FDA Denies Petition and Revises Bioequivalence Guidance for Lubiprostone

However, its revised recommendations (here) actually made the path to approval for a duplicate version of the drug potentially easier for generic entrants.

The FDA stated in its petition denial letter (here) that:

The August 2010 Draft Guidance recommended a fed bioequivalence study with PK endpoints and a bioequivalence study with clinical endpoints. This recommendation applied to all potential generic formulations, without regard to how similar they were to the RLD. That is, we did not give separate consideration for products that have qualitatively (Q1) and quantitatively (Q2) the same inactive ingredients as the RLD (Q1/Q2 products). Upon further reflection, however, we have determined that bioequivalence can be demonstrated for Q1/Q2 lubiprostone products without the need for a comparative clinical endpoint study.
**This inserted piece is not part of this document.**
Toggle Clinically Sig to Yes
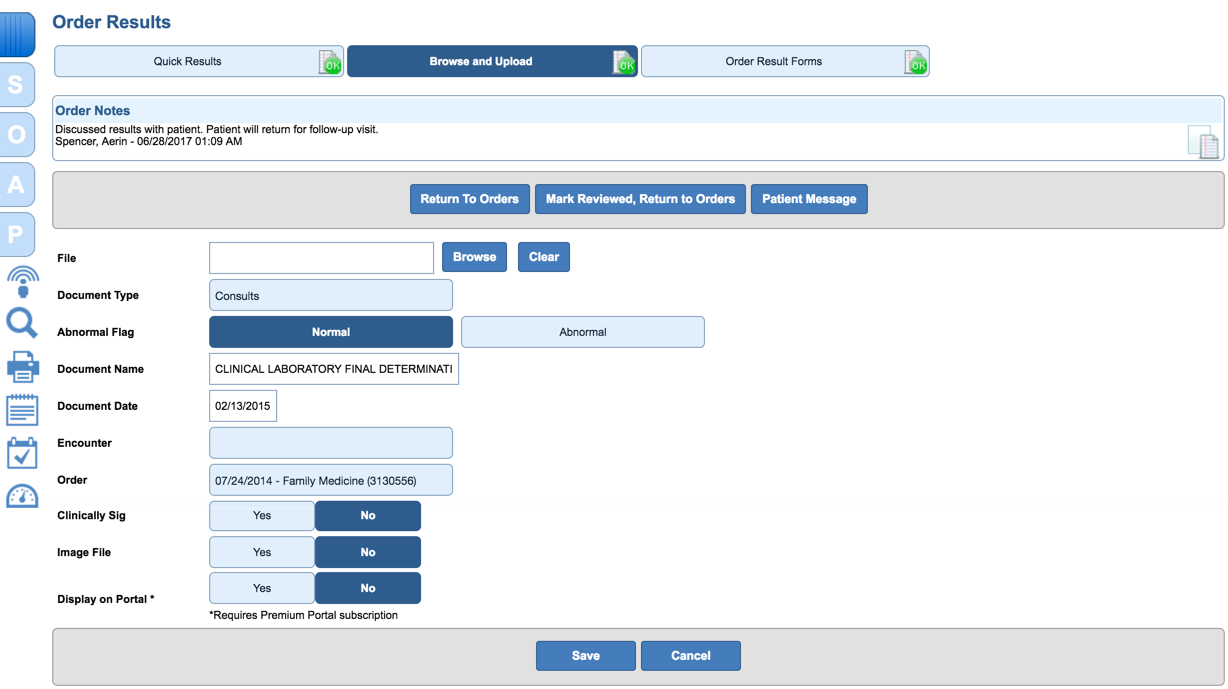 pyautogui.click(x=261, y=515)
We now recommend that ANDAs for proposed lubiprostone products should submit the following bioequivalence studies:
For proposed Ql/Q2 generic lubiprostone products, assess bioequivalence using a quantitative capsule rupture (dissolution) test and a fed PK study measuring the M3 metabolite in plasma
For proposed generic lubiprostone products that are not Q1 and Q2 the same relative to the RLD (i.e., non-Q1/Q2 products), assess bioavailability bioequivalence using a fed PK study measuring the M3 metabolite in plasma as well as a comparative clinical endpoint study in subjects with CIC
For proposed generic lubiprostone products that are not Q1 and Q2 the same relative to the RLD (i.e., non-Q1/Q2 products) where the ANDA applicant can otherwise provide satisfactory evidence that any differences in excipients between the proposed generic product and the RLD do not affect bioequivalence, assess bioequivalence using a quantitative capsule rupture (dissolution) test and a fed PK study measuring the M3 metabolite in plasma

FDA also explained its rationale for its decision in detail in the denial letter and also set the record straight when the innovator noted that, because of the 80-125% confidence interval, that concentration of the generic lubiprostone could be 25% different than that of the reference listed drug (RLD). FDA noted that:

In other words, your statement that a generic lubiprostone product could have up to a 25 percent higher plasma concentration than Amitiza is incorrect. The 80 to 125 percent bioequivalence limits reflects decades of scientific data on the variability of product characteristics, and your petition does not present any reasons to question these limits or the statistical standards used to ensure meaningful bioequivalence results. A 25 percent difference in peak concentration between a test and reference bioequivalence parameters will virtually always result in failure to meet bioequivalence limits. The statistical approach used by us to analyze bioequivalence study data is designed to minimize the risk in situations where the patient is switched to a generic version of a medication he or she is currently taking.

Previous studies of BE results show that generics actually differ by only 3.5-4%, a result that would be expected if two lots of the innovator product were tested against themselves.

The FDA is permitting a pK study only if the generic product is Q1 and Q2 is the same as the RLD, along with a rigorous comparative dissolution testing protocol. This is a position that FDA has taken for other orally administered products whose primary mechanism of action is based on its local effect in the GI tract. If however, the products are not Q1 and Q2, then the FDA is recommending that a BE study with clinical endpoints in chronic idiopathic constipation also be included in the testing regimen.

The Office of Generic Drug continues to evaluate its requirements for BE testing and often revises its guidance based on new information and scientific data that becomes available.